На другой стороне кухни, от плиты, начинались тени и ловушки. Я видел платяной шкаф, в котором несколько недель назад я нашел старую книгу, одни гравюры, и уже само название которой заставили биться сильнее мое сердце.

К полуночи повозка проехала по улице, а мы знали своеобразный скрип каждой из телег в деревне. Я перехватил взгляд, которым обменялись обе женщины. Мне было страшно.

– Пора идти спать, – повторила моя бабушка.

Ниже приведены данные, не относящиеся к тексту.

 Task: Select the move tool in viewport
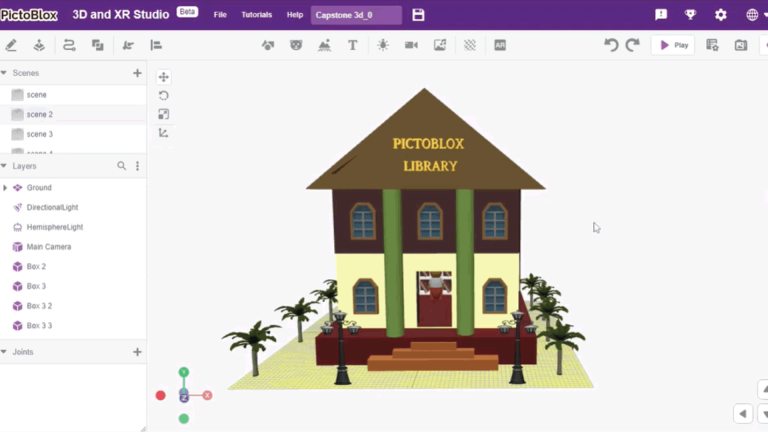(x=164, y=77)
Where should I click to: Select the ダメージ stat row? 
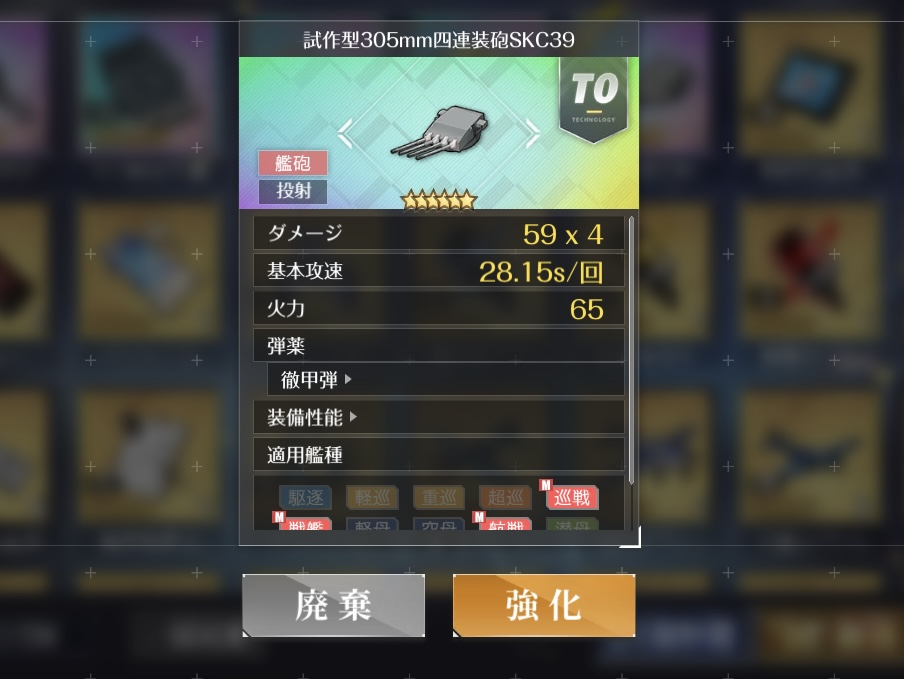click(x=439, y=233)
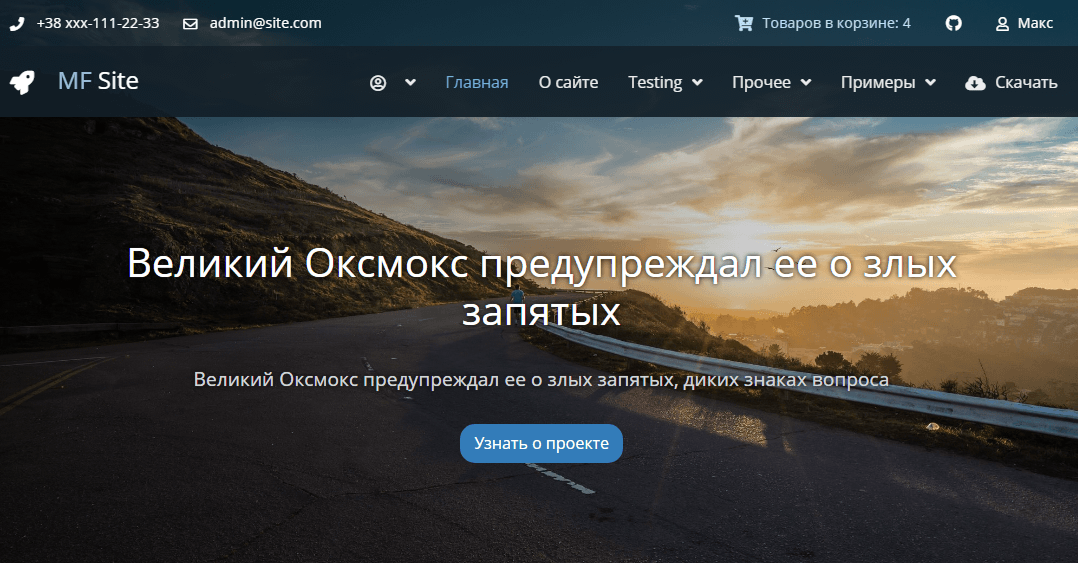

Это безжизненное тело, положенное на повозку, – это было не то, что я видел; я видел другой образ Жанни, сейчас уже почти забытый, – образ девушки на поляне, когда она спрашивала у компаньонов Маржолены: "Кто же здесь так поздно ходит?"; от угла пристройки, откуда мы выбегали, особенно приятно было слышать ее и видеть, такую близкую апрельскому солнцу, нашей пустыне, как и всей этой природе вокруг нас, живой и нежной.

СПРАВКИ ОБ АВТОРАХ

Марсель Арлан

Марсель Арлан (1899–1986) родился на северо-востоке Франции в деревне Варен-сюр-Аманс в семье заместителя мэра. С блеском сдав экзамен на степень бакалавра после окончания лицея, он в двадцатилетнем возрасте приехал в столицу, чтобы продолжить там учебу на филологическом факультете Сорбонны. В Париже он быстро включился в литературную жизнь, познакомился со многими писателями, в частности с дадаистами, основал литературный журнал. Первый роман – "Чужие земли" – Арлан опубликовал в 1923 году, а за трехтомный роман «Порядок», изданный в 1929 году, он получил Гонкуровскую премию, что обеспечило ему финансовую независимость и возможность оставить работу преподавателя, всецело посвятив себя литературному творчеству. От эпических форм он постепенно перешел к малым жанрам, и практический опыт показал, что лучше всего у него получаются новеллы и короткие романы. В 1939 году его призвали в армию и отправили в Алжир. После демобилизации в 1940 году Марсель Арлан поселился недалеко от Парижа и продолжил литературную работу. В те годы он, в частности, составил "Антологию французской поэзии", написал ряд интересных литературных эссе и несколько художественных произведений, в том числе небольшой роман "Зели в пустыне". После Освобождения он стал одним из самых активных и самых влиятельных французских литературных критиков. Обращали на себя внимание обстоятельность его суждений, самоотверженное, почти религиозное служение литературе, его борьба против забвения отечественного культурного наследия, внимание к молодым талантам. Творчество Марселя Арлана послевоенного периода отличается чрезвычайным разнообразием: книги, приближающиеся по своему жанру к мемуарам, литературно-критические эссе, в центре которых находятся такие фигуры, как Паскаль, Мариво, работы о художниках, в частности, например, о Руо, Шагале, объемистые сборники новелл. В 1952 году писатель получил Большую литературную премию Французской академии, в 1960 году – Большую национальную премию, а в 1968 году его приняли в члены Французской академии.